The Debt Management Office (DMO) last week hedged against escalating borrowing costs by selling 76 percent less bond on offer at its monthly debt auction, as most bids came above its interest rate cut off point.
The DMO is expected to continue with such cautionary debt management steps, according to analysts, amid growing debt service payments which have spiked from below N200 billion a year in 2007 to over N550 billion in 2012.
“It appears that the authorities were reluctant to lock such high yields amid the recent correction in emerging market debt rates,” Samir Gadio, an emerging markets strategist at Standard Bank, London, said by e-mail.
“Given that FGN bond rates have now declined in the secondary market to sub-13 percent levels, there was certainly no point in issuing bonds in the primary market at substantially higher yields.”
The DMO offered N85.0 billion worth of five-year (N60 billion) and 20-year (N25 billion) bonds, while a total of N20.81 billion was sold. All auctioned securities were reopening of existing benchmark bonds.
The sell off in emerging market debt that began on May 22 has led to an unwind of the carry trade on the naira, as investors unnerved by the potential end to Quantitative Easing QE in the United States, exited emerging market assets, leading to losses in the Nigerian bond market and a reduced bid for naira assets.
Total subscription levels by banks and investors at the auction amounted to N157 billion, 185 percent higher than the amount on offer, however, the range of bids indicated that investors sought to optimise returns by submitting relatively high bids, analysts say.
The initial cut-off for the April 15s was 17.4 percent, before the DMO decided to under-allocate the auction, which was eventually issued at 12.25 percent.
The proposed cut-off yields for the April 17 and July 30 bonds were also elevated, at 14.4 percent and 15.0 percent.
The bids ranged from 12.2500 percent – 17.4450 percent for the 5-year April 2015, 12.0 percent – 17.4900 percent for the 5-year April 2017 and 11.0000 percent – 18.2500 percent for the 20-year July 2030, while the securities were allotted at marginal rates of 12.25 percent, 13.00 percent and 13.50 percent, respectively, according to DMO data.
“This suggests that while investors sought higher returns, the DMO was only willing to issue the bonds at the lower end of the bid range, hence the ‘high subscription-low-allotment’ situation at the auction”, Jide Nwaogwugwu, analyst at investment firm, Dunn Loren Merrifield, said in a fixed income update, released on Tuesday.

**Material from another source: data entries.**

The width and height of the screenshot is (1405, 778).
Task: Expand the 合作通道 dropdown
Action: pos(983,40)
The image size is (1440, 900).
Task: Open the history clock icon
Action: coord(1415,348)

Even though the decision not to fill the auction is unusual in Nigeria’s market history, it is however, an approach that has episodically been used by other selected African countries such as Kenya in the past, to contain the government’s funding cost, analysts say.
The National Bureau of Statistics (NBS) said on Monday that Nigeria’s inflation rate fell to 9 percent in May, down slightly from 9.1 percent in April, which may help to ease the rise in bond yields.
Yields on Nigerian benchmark 10-year debt due 2022 are down 170 basis points since their highs of last week. The yield on the 16.35 percent January 2022 closed at
13.05 percent on the secondary market on Monday.
The naira strengthened by 1.6 percent on Monday to N160 per dollar on the inter-bank market. The naira is down 2.4 percent versus the dollar year-to-date.
The DMO will try to bridge the domestic financing shortfall over the next auctions as market conditions normalise, according to Gadio.
“I would not call it a failed auction in the sense that the DMO acted appropriately by rejecting excessive bids,” Gadio said.
FGN bonds made up 61.44 percent of the domestic debt stock of N6.5 trillion at the end of 2012.
Nigeria’s budget deficit is forecast at about 2.17 percent of gross domestic product (GDP) in 2013, down from 2.85 percent in 2012.Total debt may reach 14.8 percent of GDP this year.